**What to work on**
List every line of the records that contains the word "computer", copying each one in full.

**Record extracts**
<<<<

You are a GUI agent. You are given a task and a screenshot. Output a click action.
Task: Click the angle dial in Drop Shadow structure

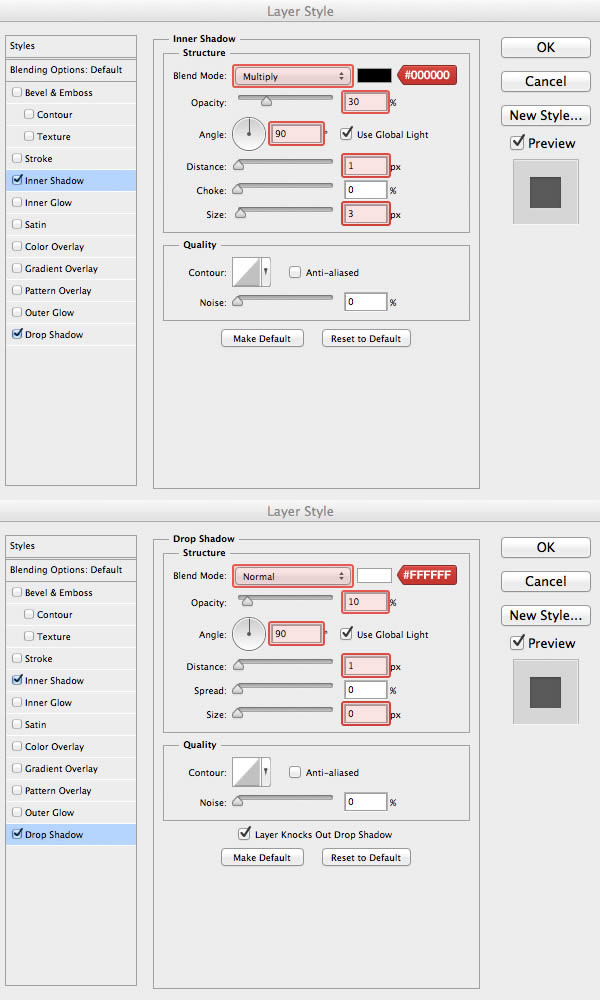pos(249,632)
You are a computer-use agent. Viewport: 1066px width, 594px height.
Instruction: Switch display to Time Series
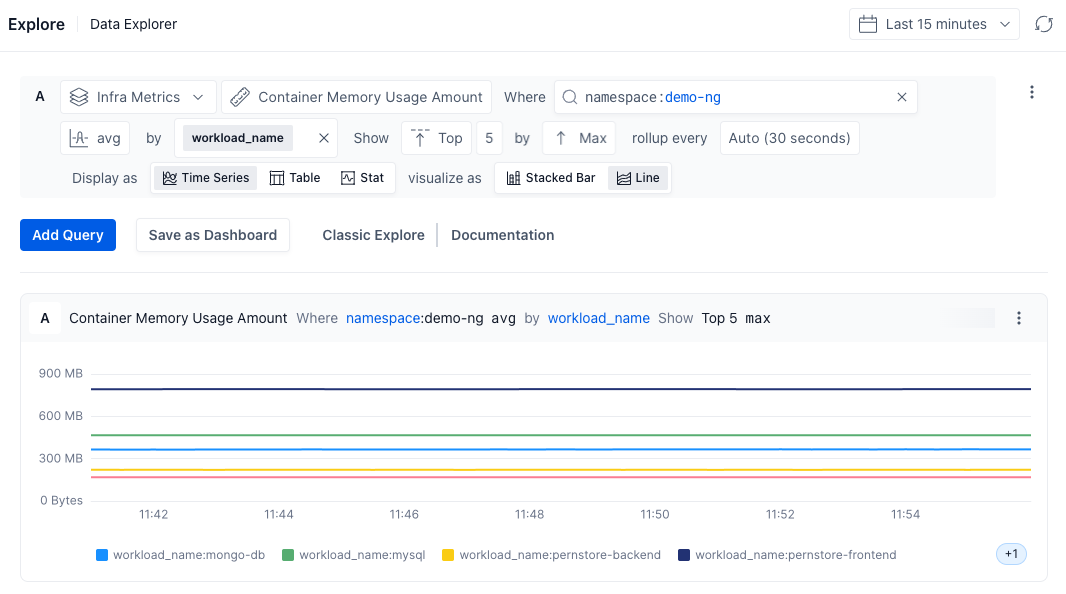[x=205, y=178]
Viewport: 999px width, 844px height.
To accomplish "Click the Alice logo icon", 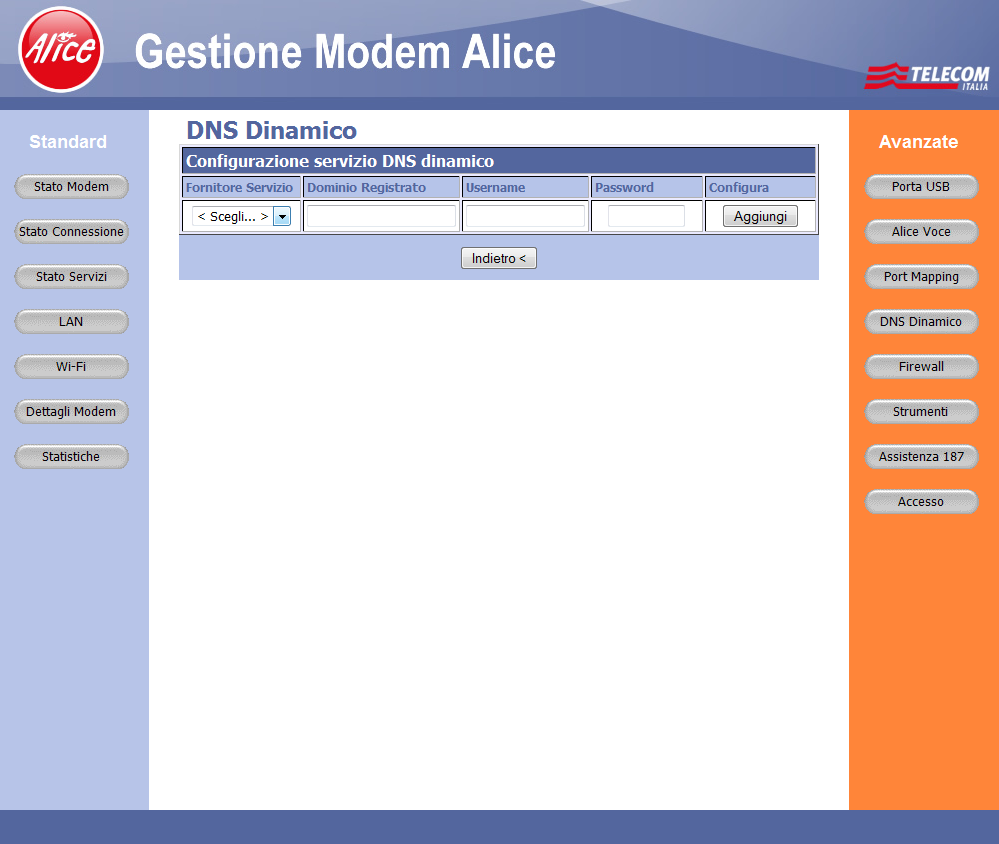I will tap(61, 49).
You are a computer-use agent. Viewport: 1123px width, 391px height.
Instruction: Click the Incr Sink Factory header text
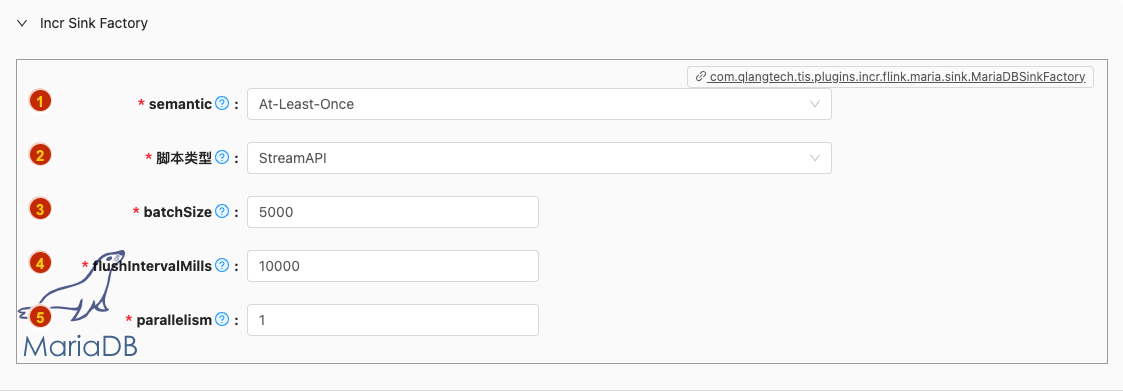click(94, 23)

>>>>

**Solution to this task**
You are a computer-use agent. Viewport: 1066px width, 594px height.
You are a computer-use agent. Viewport: 1123px width, 391px height.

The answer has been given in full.